[Data extracted from a collection]
--- START ---
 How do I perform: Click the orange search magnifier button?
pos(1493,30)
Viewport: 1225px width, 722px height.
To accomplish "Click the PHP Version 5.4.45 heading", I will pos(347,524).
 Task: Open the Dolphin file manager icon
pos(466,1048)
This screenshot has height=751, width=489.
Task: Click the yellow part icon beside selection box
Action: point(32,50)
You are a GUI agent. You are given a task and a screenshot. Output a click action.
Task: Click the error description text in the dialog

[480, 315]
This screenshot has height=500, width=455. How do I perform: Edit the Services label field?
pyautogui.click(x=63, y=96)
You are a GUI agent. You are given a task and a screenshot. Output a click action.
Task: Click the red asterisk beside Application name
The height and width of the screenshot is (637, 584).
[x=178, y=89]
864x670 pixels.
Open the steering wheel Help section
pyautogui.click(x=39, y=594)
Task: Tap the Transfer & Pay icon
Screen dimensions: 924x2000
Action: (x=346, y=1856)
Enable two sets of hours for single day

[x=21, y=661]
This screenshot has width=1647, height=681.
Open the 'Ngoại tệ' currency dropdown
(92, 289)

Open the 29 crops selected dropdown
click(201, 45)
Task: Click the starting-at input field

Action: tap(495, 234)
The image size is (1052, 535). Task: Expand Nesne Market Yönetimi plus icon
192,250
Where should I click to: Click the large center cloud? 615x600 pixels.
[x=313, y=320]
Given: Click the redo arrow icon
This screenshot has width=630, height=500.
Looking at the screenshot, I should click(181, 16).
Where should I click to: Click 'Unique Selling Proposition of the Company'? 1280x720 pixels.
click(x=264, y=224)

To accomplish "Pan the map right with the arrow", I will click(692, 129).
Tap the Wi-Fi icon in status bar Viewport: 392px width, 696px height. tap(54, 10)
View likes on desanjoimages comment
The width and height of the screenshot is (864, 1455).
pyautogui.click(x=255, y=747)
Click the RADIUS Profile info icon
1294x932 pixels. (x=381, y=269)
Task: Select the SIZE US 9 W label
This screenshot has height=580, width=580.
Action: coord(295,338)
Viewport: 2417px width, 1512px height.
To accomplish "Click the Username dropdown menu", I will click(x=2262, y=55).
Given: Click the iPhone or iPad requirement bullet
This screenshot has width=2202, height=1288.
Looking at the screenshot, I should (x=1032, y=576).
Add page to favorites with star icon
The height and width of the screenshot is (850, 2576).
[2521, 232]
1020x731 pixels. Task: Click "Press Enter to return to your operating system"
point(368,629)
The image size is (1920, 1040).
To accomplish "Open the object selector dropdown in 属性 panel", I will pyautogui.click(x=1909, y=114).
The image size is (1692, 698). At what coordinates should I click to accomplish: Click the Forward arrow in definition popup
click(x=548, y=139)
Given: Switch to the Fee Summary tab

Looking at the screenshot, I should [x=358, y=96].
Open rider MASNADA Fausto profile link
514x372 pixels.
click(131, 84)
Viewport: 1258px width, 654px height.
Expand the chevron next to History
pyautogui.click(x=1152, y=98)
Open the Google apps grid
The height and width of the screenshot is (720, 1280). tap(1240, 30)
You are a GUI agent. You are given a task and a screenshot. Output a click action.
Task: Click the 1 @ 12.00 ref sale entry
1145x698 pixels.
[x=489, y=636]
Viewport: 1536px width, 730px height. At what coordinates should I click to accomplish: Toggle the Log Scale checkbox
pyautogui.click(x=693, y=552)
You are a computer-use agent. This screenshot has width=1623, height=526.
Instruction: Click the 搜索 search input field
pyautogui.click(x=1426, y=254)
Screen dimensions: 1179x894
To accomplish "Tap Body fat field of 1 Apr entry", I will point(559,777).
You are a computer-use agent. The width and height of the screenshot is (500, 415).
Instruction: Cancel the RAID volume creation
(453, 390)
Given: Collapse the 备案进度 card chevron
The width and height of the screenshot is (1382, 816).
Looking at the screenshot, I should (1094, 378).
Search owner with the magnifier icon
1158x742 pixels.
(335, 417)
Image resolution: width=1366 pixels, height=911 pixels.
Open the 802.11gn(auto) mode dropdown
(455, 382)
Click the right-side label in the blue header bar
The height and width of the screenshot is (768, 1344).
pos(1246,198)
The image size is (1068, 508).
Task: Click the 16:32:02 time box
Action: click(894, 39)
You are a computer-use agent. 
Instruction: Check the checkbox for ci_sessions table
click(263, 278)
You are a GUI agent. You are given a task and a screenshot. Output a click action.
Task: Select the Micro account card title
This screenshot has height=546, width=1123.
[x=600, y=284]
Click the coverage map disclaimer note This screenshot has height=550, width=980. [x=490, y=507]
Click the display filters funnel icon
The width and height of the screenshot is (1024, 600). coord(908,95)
--- END ---
• _Problem requirements_:
Work through the entries, filtering for the string "card", and copy each line that holds it.

• _Answer box_:
Given: Collapse the 备案进度 card chevron
Task: Select the Micro account card title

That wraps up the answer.